### TASK REQUIREMENTS
The answer is the full listing restated exactly, without any pictures.

== Segment start ==

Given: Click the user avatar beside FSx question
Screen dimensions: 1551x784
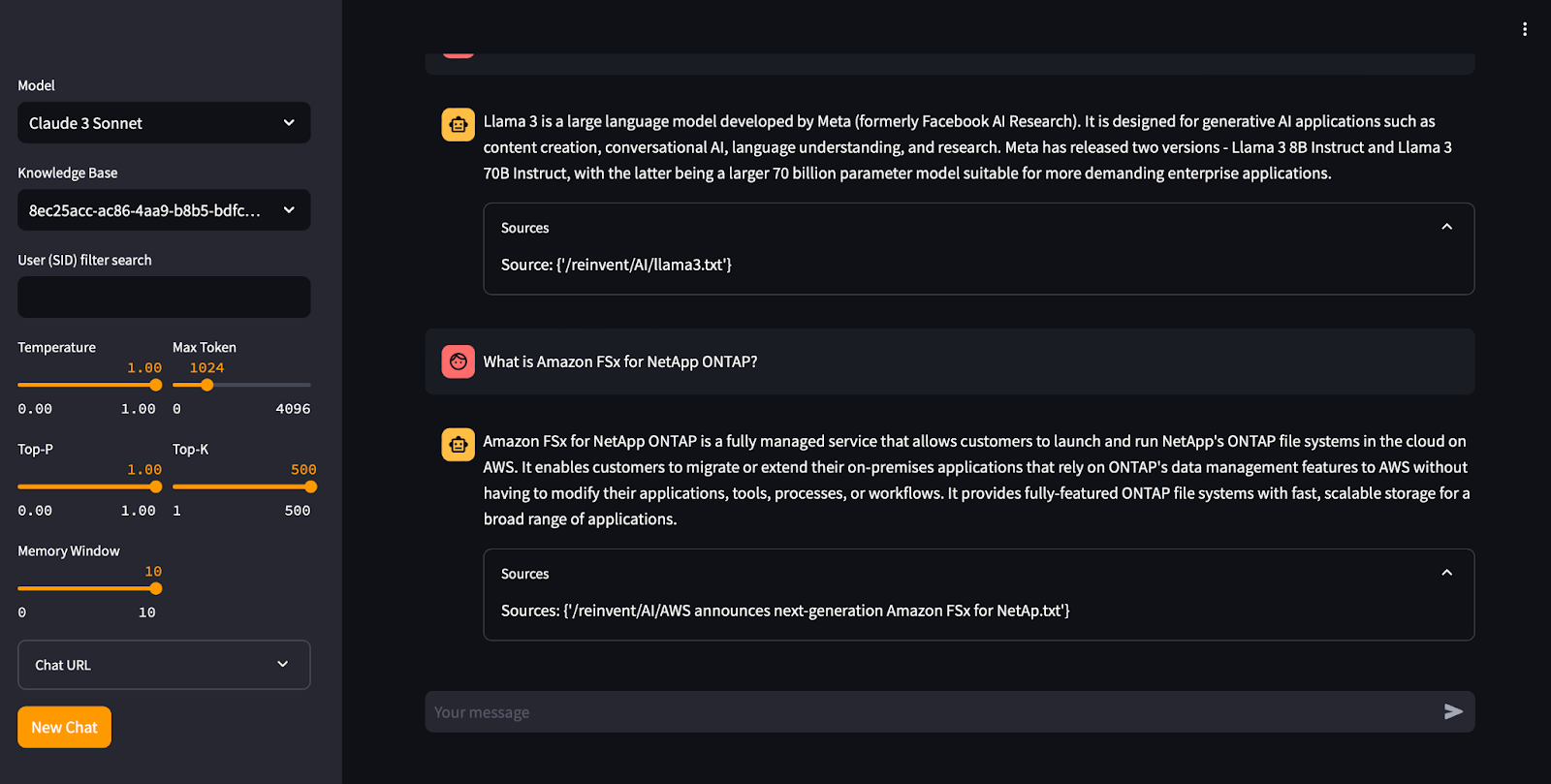Looking at the screenshot, I should pos(459,361).

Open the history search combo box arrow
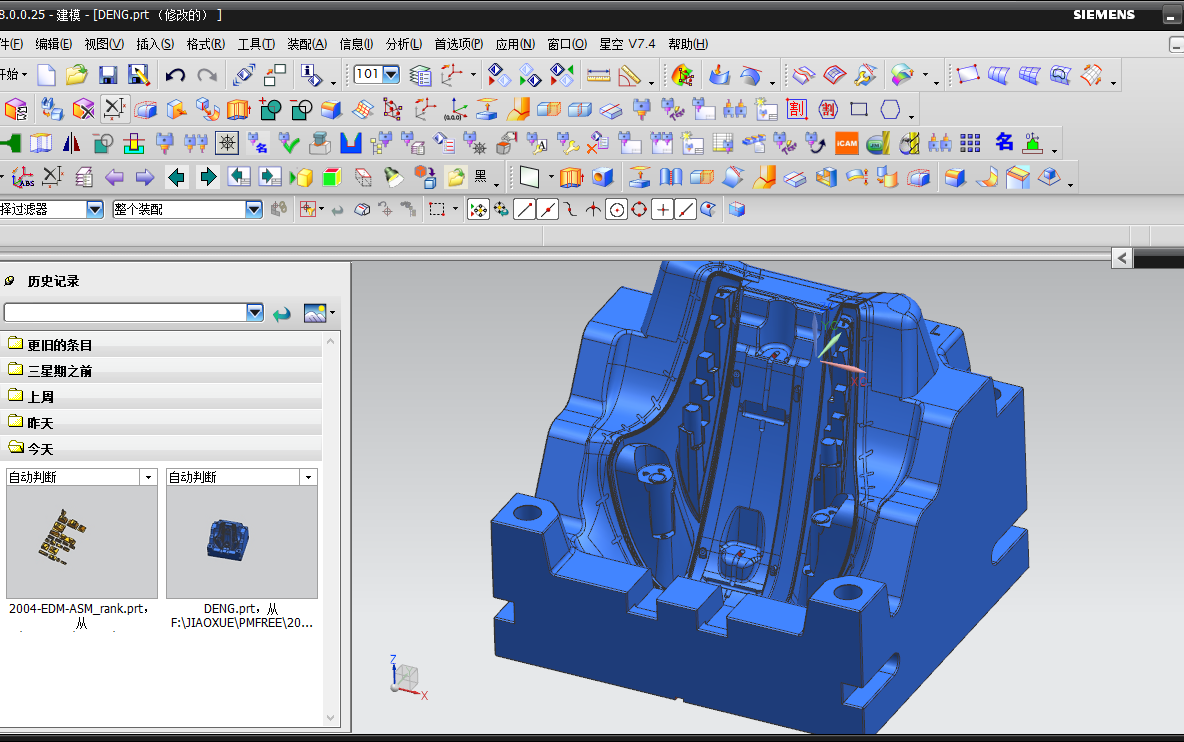[x=254, y=313]
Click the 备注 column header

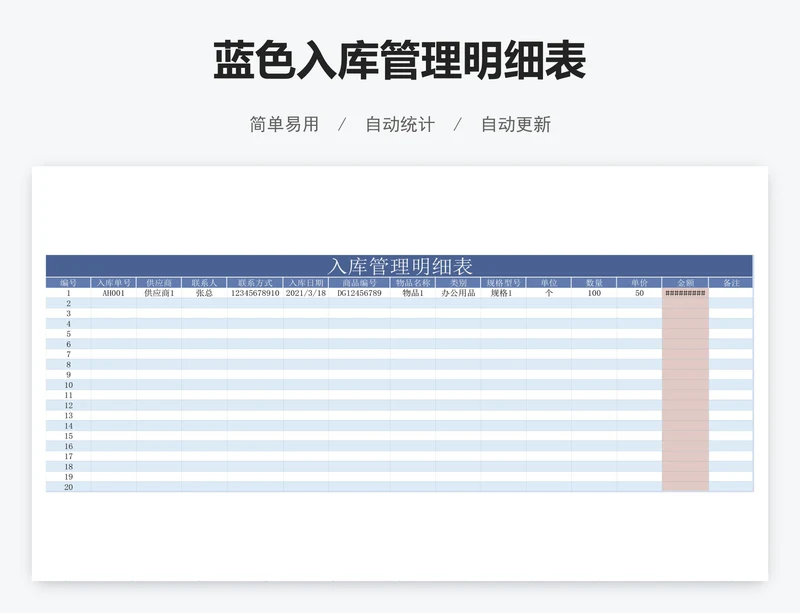[731, 283]
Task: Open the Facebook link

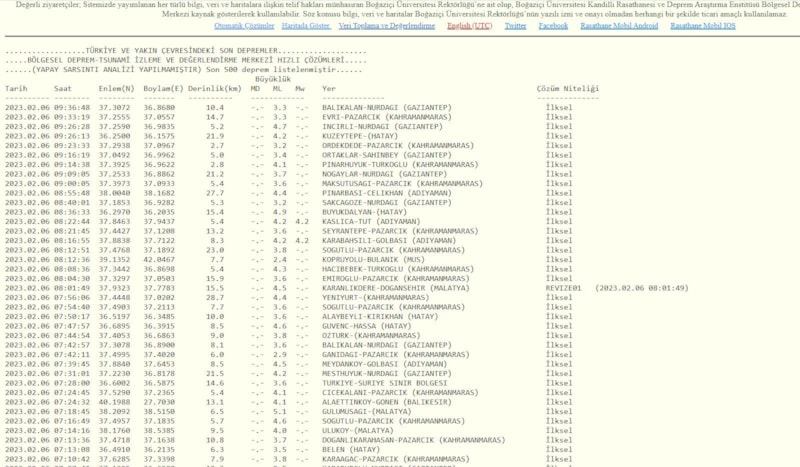Action: [553, 26]
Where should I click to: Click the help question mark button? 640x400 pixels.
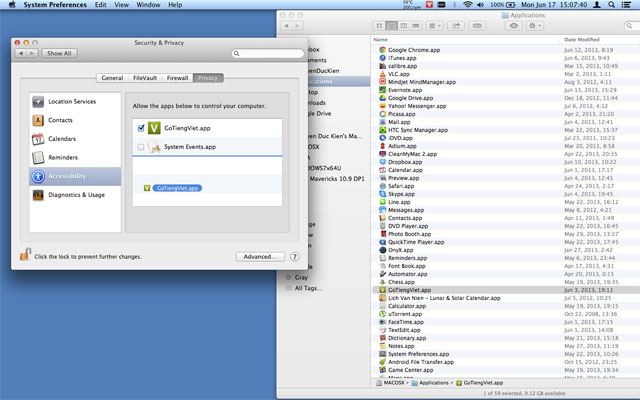295,257
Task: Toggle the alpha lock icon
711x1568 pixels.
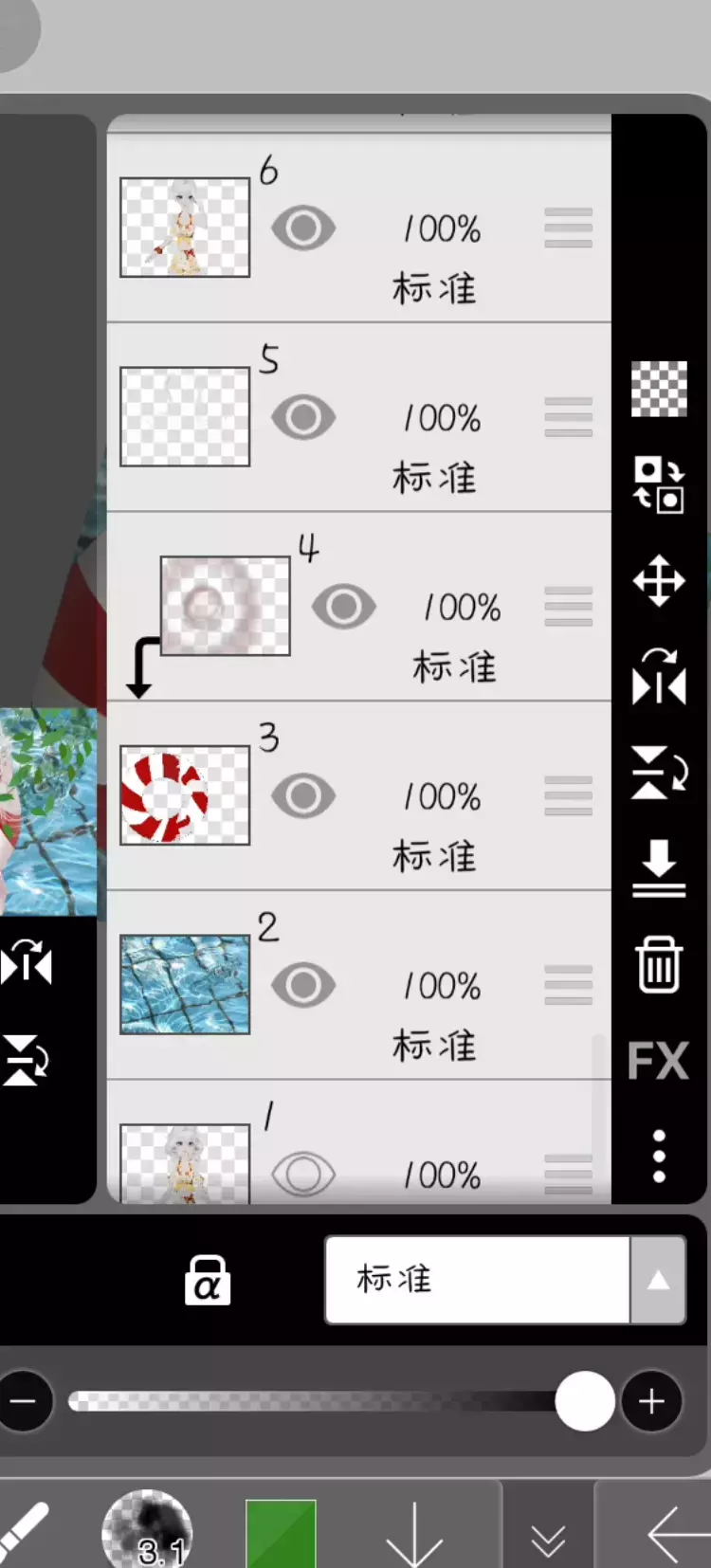Action: click(208, 1281)
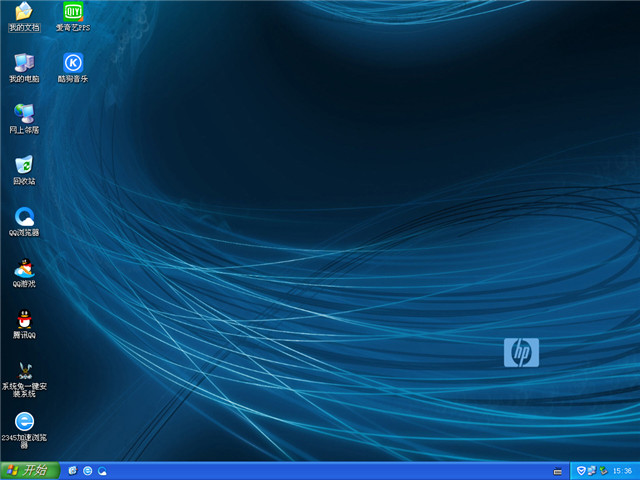Launch 2345 browser from the quick launch bar
The image size is (640, 480).
click(x=88, y=470)
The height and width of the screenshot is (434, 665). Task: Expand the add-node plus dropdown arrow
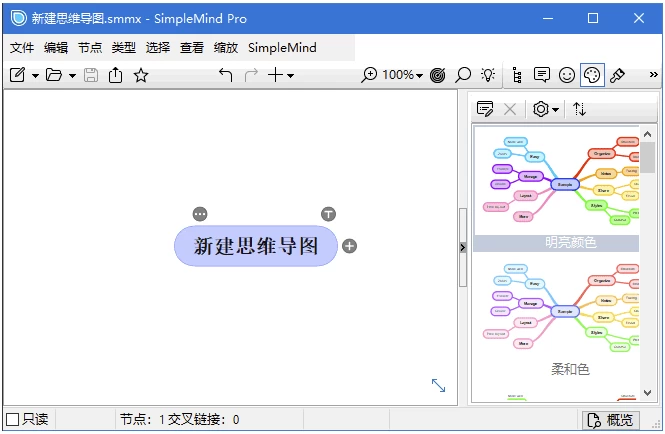point(291,76)
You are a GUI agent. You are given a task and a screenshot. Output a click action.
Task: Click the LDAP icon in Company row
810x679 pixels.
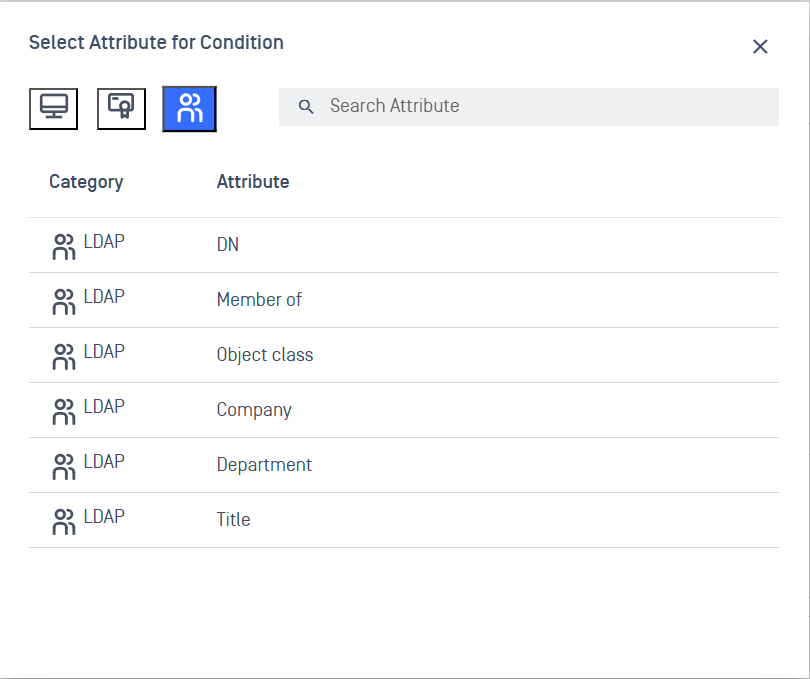click(64, 412)
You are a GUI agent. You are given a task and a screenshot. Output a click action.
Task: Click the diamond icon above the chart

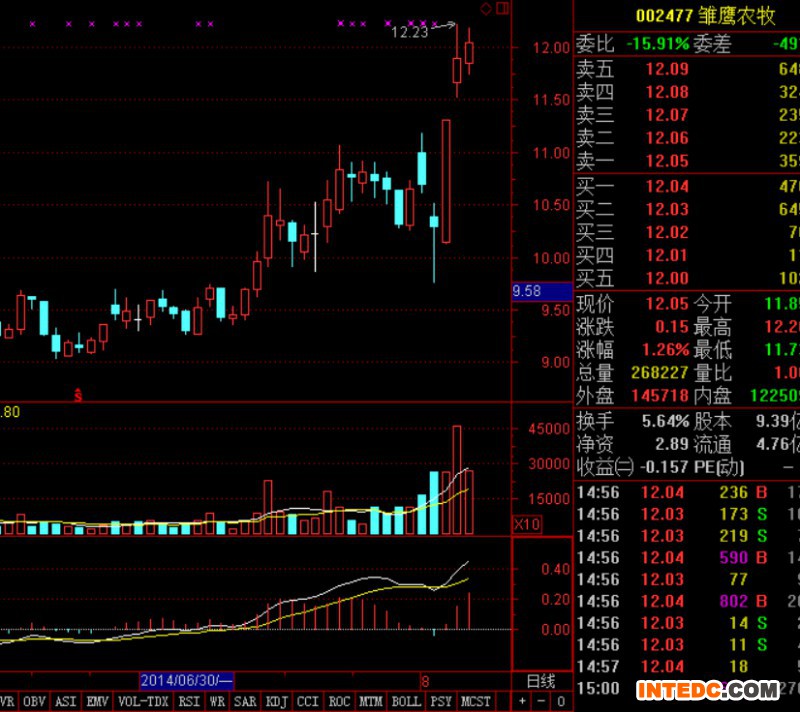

== Segment end ==

### PROBLEM SOLUTION
Given: Click the user avatar beside FSx question
Screen dimensions: 1551x784
Looking at the screenshot, I should pos(459,361).

Open the history search combo box arrow
[x=254, y=313]
Click the 备注 column header

[731, 283]
Task: Open the Facebook link

Action: [553, 26]
Where should I click to: Click the help question mark button? 640x400 pixels.
295,257
Task: Toggle the alpha lock icon
711x1568 pixels.
Action: click(208, 1281)
Launch 2345 browser from the quick launch bar
The image size is (640, 480).
click(x=88, y=470)
The height and width of the screenshot is (434, 665). Task: Expand the add-node plus dropdown arrow
point(291,76)
You are a GUI agent. You are given a task and a screenshot. Output a click action.
Task: Click the LDAP icon in Company row
810x679 pixels.
click(64, 412)
You are a GUI agent. You are given a task and a screenshot. Output a click action.
Task: Click the diamond icon above the chart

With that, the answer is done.